Negri E, Tzonou A, Beral V, Lagiou P, Trichopoulos D, Parazzini F, Franceschi S, Booth M, La Vecchia C
Istituto di Ricerche Farmacologiche Mario Negri, Milan, Italy.
Int J Cancer. 1999 Mar 15;80(6):848-51. doi: 10.1002/(sici)1097-0215(19990315)80:6<848::aid-ijc8>3.0.co;2-e.
The relationship between hormonal therapy for menopause (hormone replacement therapy, HRT) and the risk of epithelial ovarian cancer was evaluated in a collaborative re-analysis of 4 European case-control studies, 2 conducted in Greece and 1 each in Italy and the United Kingdom, including a total of 1,470 ovarian cancer cases and 3,271 hospital controls. Odds ratios (ORs) for HRT use were derived after allowance for study centre, age, socio-economic level, parity, menopausal status, type of menopause, age at menopause and oral contraceptive use. Overall, 109 (8.0%) ovarian cancer cases and 146 (4.7%) controls had ever used HRT, corresponding to an adjusted OR of 1.71 (95% confidence interval 1.30-2.25). The point estimates of the OR were 1.77 in the first Greek study, 1.40 in the second Greek study, 1.66 in the Italian study and 1.68 in the British study. Adjustment for possible confounders, including menopausal status, type of menopause, age at menopause and oral contraceptive use, slightly increased the OR. Limiting the analysis to women with information on relevant aspects of HRT use revealed a weak positive association with duration and some evidence that the excess relative risk for ovarian cancer declined with time since last use. These findings are compatible with a promoting effect of HRT in ovarian carcinogenesis. It is also possible, however, that the positive association reflects chance or selective administration of HRT to high-risk individuals, since until recently in Europe HRT was prescribed mainly for alleviation of peri-menopausal symptoms.

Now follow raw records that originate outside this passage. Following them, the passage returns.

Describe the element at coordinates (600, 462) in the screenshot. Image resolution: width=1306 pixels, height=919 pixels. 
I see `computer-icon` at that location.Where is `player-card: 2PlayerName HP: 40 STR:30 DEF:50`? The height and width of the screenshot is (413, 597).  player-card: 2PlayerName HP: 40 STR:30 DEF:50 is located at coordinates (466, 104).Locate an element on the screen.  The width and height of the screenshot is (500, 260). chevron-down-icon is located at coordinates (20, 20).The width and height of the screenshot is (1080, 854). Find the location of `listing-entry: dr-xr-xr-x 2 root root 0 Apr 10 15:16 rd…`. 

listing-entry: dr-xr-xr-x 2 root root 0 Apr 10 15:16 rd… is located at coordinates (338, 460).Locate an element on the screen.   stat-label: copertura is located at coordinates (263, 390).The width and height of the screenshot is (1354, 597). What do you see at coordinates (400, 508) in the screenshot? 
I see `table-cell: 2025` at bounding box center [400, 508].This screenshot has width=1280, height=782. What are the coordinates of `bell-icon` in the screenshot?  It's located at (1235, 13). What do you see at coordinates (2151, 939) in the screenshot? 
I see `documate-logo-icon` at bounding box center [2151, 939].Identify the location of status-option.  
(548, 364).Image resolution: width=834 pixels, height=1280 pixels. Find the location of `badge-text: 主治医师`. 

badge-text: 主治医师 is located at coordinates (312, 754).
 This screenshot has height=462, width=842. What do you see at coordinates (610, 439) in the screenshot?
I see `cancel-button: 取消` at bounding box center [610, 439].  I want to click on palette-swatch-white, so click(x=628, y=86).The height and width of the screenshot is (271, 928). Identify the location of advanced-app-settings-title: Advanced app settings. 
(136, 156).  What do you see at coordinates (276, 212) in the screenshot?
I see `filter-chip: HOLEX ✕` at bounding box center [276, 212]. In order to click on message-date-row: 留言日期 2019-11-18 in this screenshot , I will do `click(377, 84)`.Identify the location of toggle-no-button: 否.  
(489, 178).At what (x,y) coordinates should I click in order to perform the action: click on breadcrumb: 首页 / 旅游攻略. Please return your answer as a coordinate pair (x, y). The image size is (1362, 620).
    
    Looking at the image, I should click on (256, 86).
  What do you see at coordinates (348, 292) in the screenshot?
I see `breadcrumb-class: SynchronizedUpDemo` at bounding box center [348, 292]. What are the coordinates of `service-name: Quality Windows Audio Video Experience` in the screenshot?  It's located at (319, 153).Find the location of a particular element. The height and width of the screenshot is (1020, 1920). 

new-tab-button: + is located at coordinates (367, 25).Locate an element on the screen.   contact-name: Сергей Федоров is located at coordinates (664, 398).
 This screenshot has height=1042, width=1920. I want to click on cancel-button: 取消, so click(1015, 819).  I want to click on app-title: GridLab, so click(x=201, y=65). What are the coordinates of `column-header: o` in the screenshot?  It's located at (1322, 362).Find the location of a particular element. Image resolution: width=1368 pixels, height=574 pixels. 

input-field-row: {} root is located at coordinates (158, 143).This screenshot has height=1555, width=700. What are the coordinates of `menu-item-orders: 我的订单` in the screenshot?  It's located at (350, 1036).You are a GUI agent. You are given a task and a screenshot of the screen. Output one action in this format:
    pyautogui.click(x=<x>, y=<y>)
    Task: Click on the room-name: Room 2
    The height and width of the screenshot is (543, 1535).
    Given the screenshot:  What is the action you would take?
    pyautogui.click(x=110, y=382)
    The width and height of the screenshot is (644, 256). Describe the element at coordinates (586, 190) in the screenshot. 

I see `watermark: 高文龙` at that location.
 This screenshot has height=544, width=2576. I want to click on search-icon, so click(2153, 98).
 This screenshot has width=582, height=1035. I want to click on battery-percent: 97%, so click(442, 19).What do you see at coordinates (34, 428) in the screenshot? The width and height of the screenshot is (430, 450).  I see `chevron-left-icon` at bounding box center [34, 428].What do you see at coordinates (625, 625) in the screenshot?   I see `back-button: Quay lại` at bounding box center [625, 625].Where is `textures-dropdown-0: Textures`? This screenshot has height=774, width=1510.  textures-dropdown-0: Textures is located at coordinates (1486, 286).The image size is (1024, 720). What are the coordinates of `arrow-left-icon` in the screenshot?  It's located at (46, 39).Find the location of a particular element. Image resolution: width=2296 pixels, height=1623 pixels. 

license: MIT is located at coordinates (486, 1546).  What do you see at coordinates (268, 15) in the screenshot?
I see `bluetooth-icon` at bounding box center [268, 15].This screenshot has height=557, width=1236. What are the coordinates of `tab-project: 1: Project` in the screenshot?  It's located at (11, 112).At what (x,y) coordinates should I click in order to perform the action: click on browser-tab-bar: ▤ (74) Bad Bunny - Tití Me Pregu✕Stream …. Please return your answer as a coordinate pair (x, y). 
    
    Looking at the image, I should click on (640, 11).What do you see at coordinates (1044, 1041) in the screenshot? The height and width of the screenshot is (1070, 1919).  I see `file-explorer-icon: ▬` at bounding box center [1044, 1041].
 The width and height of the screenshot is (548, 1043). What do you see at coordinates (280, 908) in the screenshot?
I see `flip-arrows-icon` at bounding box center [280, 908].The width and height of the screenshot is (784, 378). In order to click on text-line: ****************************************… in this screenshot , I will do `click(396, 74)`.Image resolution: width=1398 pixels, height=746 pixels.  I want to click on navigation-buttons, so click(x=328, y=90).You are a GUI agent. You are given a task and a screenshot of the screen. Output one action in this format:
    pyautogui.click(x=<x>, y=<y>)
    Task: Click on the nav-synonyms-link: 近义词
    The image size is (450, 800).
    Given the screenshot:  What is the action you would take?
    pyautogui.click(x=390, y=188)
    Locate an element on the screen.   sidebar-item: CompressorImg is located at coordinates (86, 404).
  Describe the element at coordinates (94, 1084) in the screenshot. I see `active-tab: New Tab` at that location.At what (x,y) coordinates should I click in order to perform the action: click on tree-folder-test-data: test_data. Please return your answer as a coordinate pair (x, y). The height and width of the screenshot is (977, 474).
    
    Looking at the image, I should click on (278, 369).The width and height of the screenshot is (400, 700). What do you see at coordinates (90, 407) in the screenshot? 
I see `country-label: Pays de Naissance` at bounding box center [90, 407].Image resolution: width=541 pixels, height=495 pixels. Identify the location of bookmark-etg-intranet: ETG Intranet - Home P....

在对4项欧洲病例对照研究进行的一项合作重新分析中,评估了更年期激素治疗(激素替代疗法,HRT)与上皮性卵巢癌风险之间的关系。其中2项研究在希腊进行,1项在意大利进行,1项在英国进行,总共纳入了1470例卵巢癌病例和3271例医院对照。在考虑研究中心、年龄、社会经济水平、产次、绝经状态、绝经类型、绝经年龄和口服避孕药使用情况后,得出了使用HRT的比值比(OR)。总体而言,109例(8.0%)卵巢癌病例和146例(4.7%)对照曾使用过HRT,对应的调整后OR为1.71(95%置信区间1.30 - 2.25)。在第一项希腊研究中,OR的点估计值为1.77,第二项希腊研究中为1.40,意大利研究中为1.66,英国研究中为1.68。对包括绝经状态、绝经类型、绝经年龄和口服避孕药使用情况等可能的混杂因素进行调整后,OR略有增加。将分析局限于具有HRT使用相关方面信息的女性,发现与使用持续时间呈弱正相关,并且有一些证据表明,自上次使用HRT以来,卵巢癌的超额相对风险随时间下降。这些发现与HRT在卵巢癌发生过程中的促进作用相符。然而,也有可能这种正相关反映的是偶然性,或者是对高危个体选择性使用HRT,因为直到最近在欧洲,HRT主要是为缓解围绝经期症状而开具的。